### YOUR ASSIGNMENT
The exercise calls for every entry that follows to be repeated exactly.

MATERIAL TO PROCESS: Begin

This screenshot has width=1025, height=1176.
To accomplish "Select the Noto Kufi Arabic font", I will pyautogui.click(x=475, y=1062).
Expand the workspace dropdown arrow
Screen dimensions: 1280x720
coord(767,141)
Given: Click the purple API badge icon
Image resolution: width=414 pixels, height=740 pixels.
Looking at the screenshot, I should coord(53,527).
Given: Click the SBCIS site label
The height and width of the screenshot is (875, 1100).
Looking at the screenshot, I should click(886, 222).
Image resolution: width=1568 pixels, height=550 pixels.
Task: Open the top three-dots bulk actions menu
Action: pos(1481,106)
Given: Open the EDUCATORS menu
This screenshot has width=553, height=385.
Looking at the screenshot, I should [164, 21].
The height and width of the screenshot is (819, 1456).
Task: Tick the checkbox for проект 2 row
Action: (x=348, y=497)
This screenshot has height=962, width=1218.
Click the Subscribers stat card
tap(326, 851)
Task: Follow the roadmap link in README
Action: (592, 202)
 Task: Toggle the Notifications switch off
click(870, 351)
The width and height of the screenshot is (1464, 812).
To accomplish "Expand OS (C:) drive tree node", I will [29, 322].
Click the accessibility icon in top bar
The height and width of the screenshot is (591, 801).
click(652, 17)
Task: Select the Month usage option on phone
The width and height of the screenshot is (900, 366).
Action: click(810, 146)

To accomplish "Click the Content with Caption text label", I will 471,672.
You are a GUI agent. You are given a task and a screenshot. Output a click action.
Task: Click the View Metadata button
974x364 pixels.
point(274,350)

MATERIAL TO PROCESS: End

### ANSWER BOX
This screenshot has width=1025, height=1176.
To accomplish "Select the Noto Kufi Arabic font", I will pyautogui.click(x=475, y=1062).
Expand the workspace dropdown arrow
Screen dimensions: 1280x720
coord(767,141)
Given: Click the purple API badge icon
Image resolution: width=414 pixels, height=740 pixels.
Looking at the screenshot, I should coord(53,527).
Given: Click the SBCIS site label
The height and width of the screenshot is (875, 1100).
Looking at the screenshot, I should click(886, 222).
Image resolution: width=1568 pixels, height=550 pixels.
Task: Open the top three-dots bulk actions menu
Action: pos(1481,106)
Given: Open the EDUCATORS menu
This screenshot has width=553, height=385.
Looking at the screenshot, I should [164, 21].
The height and width of the screenshot is (819, 1456).
Task: Tick the checkbox for проект 2 row
Action: (x=348, y=497)
This screenshot has height=962, width=1218.
Click the Subscribers stat card
tap(326, 851)
Task: Follow the roadmap link in README
Action: (592, 202)
 Task: Toggle the Notifications switch off
click(870, 351)
The width and height of the screenshot is (1464, 812).
To accomplish "Expand OS (C:) drive tree node", I will [29, 322].
Click the accessibility icon in top bar
The height and width of the screenshot is (591, 801).
click(652, 17)
Task: Select the Month usage option on phone
The width and height of the screenshot is (900, 366).
Action: click(810, 146)

To accomplish "Click the Content with Caption text label", I will 471,672.
You are a GUI agent. You are given a task and a screenshot. Output a click action.
Task: Click the View Metadata button
974x364 pixels.
point(274,350)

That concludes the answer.